_Exercise_. The lines to copy are those holding the string "computer" in the entries below.

[Stored items]
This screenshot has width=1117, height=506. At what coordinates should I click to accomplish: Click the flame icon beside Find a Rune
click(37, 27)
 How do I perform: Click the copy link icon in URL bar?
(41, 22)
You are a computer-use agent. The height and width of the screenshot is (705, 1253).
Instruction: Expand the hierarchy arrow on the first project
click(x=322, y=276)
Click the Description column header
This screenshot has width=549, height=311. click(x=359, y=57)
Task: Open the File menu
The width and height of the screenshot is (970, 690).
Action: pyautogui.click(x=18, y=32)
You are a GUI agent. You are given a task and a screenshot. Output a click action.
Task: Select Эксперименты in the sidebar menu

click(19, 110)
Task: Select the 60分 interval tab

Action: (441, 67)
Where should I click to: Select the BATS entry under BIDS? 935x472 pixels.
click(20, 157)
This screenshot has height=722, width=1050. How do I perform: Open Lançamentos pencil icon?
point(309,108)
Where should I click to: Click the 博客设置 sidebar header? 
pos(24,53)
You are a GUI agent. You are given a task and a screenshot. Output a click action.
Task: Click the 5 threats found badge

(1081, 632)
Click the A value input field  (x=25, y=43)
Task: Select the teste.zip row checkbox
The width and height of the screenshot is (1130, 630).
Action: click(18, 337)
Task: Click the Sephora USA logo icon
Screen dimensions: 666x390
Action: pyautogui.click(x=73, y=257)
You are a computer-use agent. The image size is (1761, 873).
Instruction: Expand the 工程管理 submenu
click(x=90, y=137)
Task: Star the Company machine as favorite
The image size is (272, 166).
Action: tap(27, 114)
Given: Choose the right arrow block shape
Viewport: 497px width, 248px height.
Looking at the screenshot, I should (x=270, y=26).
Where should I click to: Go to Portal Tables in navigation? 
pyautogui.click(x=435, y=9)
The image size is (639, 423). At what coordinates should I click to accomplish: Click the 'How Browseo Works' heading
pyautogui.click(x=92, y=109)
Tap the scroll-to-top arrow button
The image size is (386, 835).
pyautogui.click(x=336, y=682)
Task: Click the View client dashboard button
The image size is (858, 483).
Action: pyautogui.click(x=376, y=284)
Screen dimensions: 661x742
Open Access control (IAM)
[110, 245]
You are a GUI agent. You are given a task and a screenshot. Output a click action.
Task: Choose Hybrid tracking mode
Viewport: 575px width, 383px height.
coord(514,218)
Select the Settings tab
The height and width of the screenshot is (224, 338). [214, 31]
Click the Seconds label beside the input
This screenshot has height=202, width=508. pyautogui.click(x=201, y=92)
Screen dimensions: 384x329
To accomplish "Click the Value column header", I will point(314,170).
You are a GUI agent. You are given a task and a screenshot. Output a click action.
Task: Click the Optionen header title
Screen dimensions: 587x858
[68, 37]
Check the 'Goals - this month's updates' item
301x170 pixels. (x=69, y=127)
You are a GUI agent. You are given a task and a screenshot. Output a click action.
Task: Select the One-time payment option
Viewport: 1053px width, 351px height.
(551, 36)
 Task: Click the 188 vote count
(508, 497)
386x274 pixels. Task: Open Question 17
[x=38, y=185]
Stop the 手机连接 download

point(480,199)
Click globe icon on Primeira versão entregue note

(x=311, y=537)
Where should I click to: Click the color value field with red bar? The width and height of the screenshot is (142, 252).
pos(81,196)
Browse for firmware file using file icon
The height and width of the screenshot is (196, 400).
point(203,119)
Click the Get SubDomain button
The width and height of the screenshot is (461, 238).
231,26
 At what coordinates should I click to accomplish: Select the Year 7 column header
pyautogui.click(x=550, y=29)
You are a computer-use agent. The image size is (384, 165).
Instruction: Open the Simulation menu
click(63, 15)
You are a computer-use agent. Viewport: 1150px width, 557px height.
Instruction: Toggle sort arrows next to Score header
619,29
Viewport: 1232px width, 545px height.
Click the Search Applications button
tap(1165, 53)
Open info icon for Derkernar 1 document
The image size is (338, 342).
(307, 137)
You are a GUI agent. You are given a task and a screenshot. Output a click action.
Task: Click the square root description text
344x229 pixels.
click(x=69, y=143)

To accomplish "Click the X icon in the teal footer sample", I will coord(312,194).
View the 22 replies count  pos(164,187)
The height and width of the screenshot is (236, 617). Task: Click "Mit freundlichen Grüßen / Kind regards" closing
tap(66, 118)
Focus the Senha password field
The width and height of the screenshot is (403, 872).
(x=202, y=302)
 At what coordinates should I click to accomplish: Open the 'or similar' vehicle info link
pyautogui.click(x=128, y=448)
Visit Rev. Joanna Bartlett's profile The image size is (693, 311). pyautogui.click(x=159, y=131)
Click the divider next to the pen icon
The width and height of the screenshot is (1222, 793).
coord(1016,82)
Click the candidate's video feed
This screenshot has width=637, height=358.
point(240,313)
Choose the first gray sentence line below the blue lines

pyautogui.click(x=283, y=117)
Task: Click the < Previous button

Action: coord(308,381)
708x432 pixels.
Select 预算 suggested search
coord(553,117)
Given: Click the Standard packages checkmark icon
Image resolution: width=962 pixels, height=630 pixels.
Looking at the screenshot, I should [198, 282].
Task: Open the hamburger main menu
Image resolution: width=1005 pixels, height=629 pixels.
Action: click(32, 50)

_Response to the exercise_.
You are a computer-use agent. The height and width of the screenshot is (705, 1253).
You are a computer-use agent. The image size is (1761, 873).
You are a computer-use agent. The image size is (384, 165).
You are a computer-use agent. Viewport: 1150px width, 557px height.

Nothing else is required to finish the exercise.